Opening your novel with the protagonist or another character that’s important to the story creates a direct line to the reader’s imagination and gives them someone to identify with. If you make the character interesting or unusual it draws the reader into the story and keeps them reading to find out more.
“Harry Joy was to die three times, but it was his first death which was to have the greatest effect on him, and it is this first death which we shall now witness. … As usual Harry is wearing a grubby white suit, and as he lies there, quite dead, his blue braces are visible to all the world and anyone can see that he has sown on one of those buttons himself rather than ask his wife.” – Bliss by Peter Carey
“I am in a car park in Leeds when I tell my husband I don’t want to be married to him any more. David isn’t even in the car park with me. He’s at home, looking after the kids, and I have only called him to remind him that he should write a note for Molly’s class teacher. The other bit just sort of… slips out. This is a mistake, obviously. Even though I am, apparently, and to my immense surprise, the kind of person who tells her husband that she doesn’t want to be married to him any more, I really didn’t think that I was the kind of person to say so in a car park, on a mobile phone.” – How to be Good by Nick Hornby
Starting with action means you jump straight into the middle of a character in motion – somebody doing something. The reader doesn’t even need to know who the character is at this stage. Lack of backstory and context will create mystery and draw the reader in. They keep reading because they want to find out what’s going on.

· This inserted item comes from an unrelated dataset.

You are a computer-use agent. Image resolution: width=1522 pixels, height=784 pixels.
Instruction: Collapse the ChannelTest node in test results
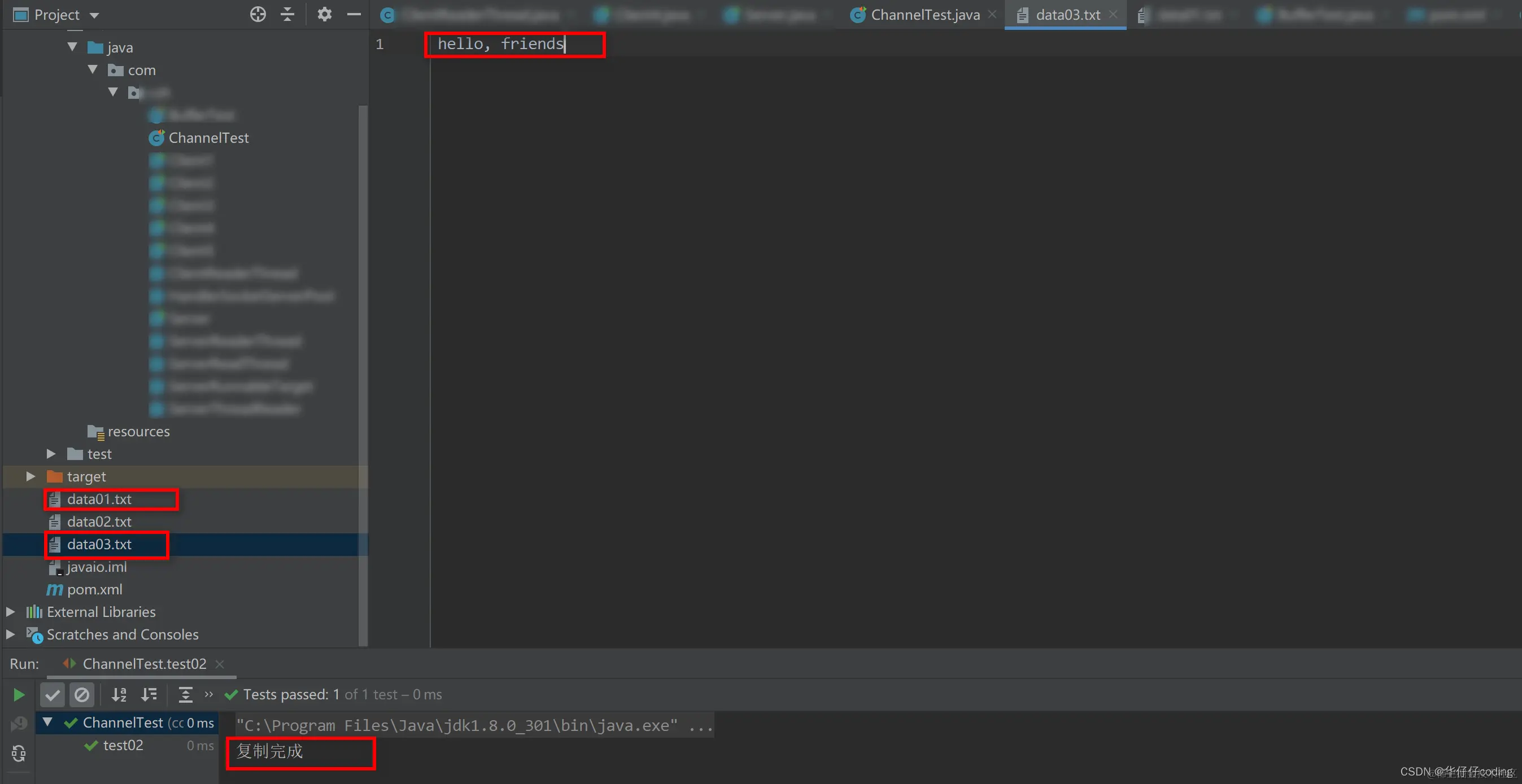tap(48, 722)
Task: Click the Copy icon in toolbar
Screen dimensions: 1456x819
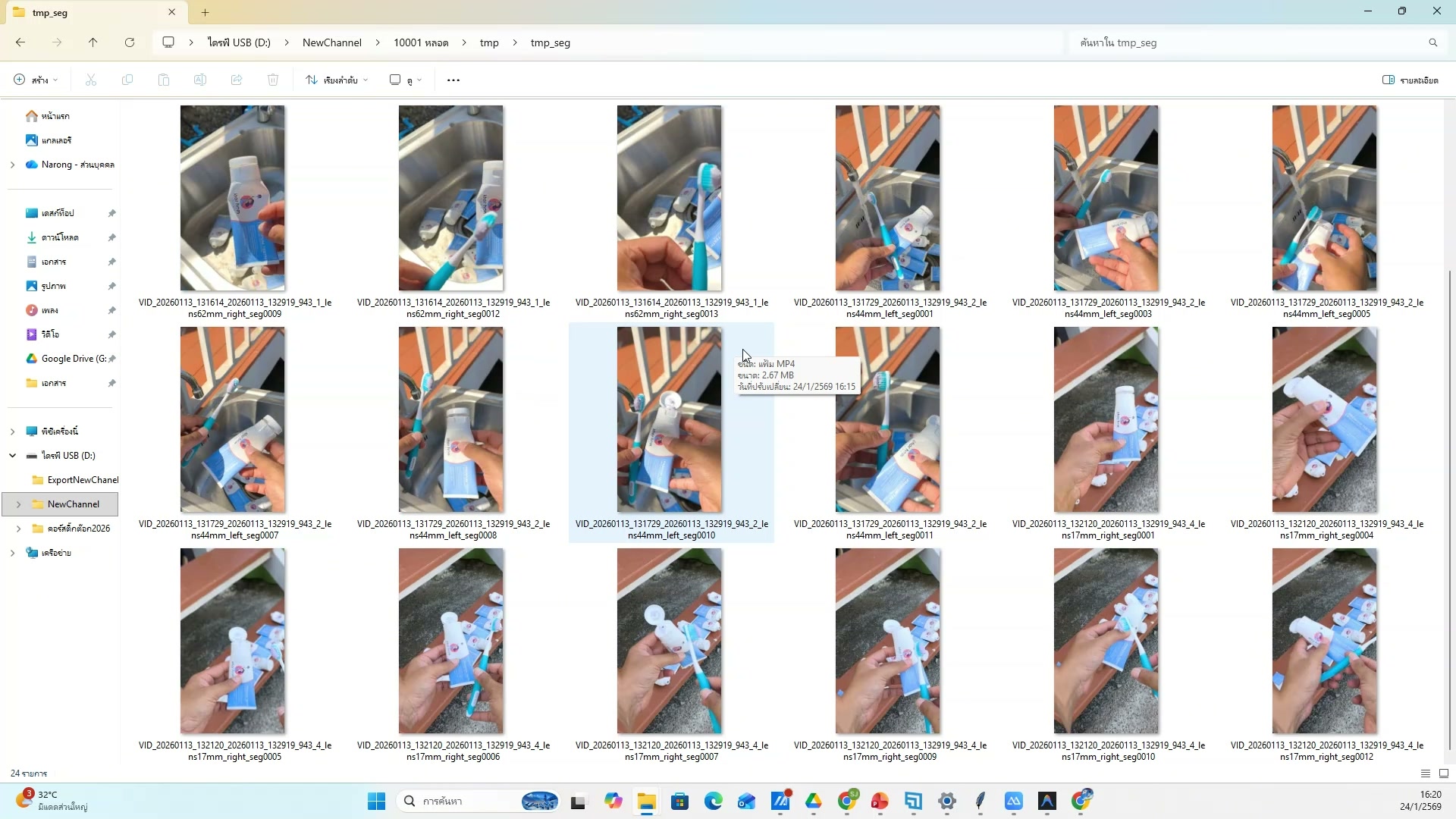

“A flash of light filled his skull as it struck the rock floor. Then darkness. He was dimly aware of the heavy oak door banging shut behind him and a thick batten sliding through iron hasps. For a while he lay where he’d been thrown, listening to the pounding of his pulse and the mournful wind close by.” – Sanctus by Simon Toyne
Or you can start with characters speaking to each other by jumping into the middle of a conversation. Make sure your dialogue zings and your characters say interesting things. The following is a great opening for a young adult novel. The story is set on an another planet where things don’t work quite the way you expect:
“The first thing you find out when yer dog learns to talk is that dogs don’t got nothing much to say. About anything.
‘Need a poo, Todd.’
‘Shut up, Manchee.’
‘Poo. Poo, Todd.’
‘I said shut it.’
We’re walking across the wild fields south-east of town, those ones that slope down to the river and head on towards the swamp. Ben’s sent me to pick him some swamp apples and he’s made me take Manchee with me, even tho we all know Cillian only bought him to stay on Mayor Prentiss’s good side and so suddenly there’s this brand new dog as a present for my birthday last year when I never said I wanted any dog, that what I said I wanted was for Cillian to finally fix the fissionbike so I wouldn’t have to walk every forsaken place in this stupid town, but oh, no, happy birthday, Todd, here’s a brand new puppy, Todd, and even tho you don’t want him, even tho you never asked for him, guess who has to feed him and train him and wash him and take him for walks and listen to him jabber now he’s got old enough for the talking germ to set his mouth moving? Guess who?
‘Poo,’ Manchee barks quietly to himself. ‘Poo, poo, poo.’
‘Just have yer stupid poo and quit yapping about it.’” – The Knife of Never Letting Go by Patrick Ness
A Word of Warning
One last piece of advice for anyone thinking of writing a novel. Starting your story is one thing, but what happens once it’s finished? Perhaps unpublished novelists can take solace in the following warning – another great opening from The Angel’s Game by Carlos Ruiz Zafon:
“A writer never forgets the first time he accepted a few coins or a word of praise in exchange for a story. He will never forget the sweet poison of vanity in his blood, and the belief that, if he succeeds in not letting anyone discover his lack of talent, the dream of literature will provide him with a roof over his head, a hot meal at the end of the day, and what he covets the most: his name printed on a miserable piece of paper that surely will outlive him. A writer is condemned to remember that moment, because from then on he is doomed and his soul has a price.”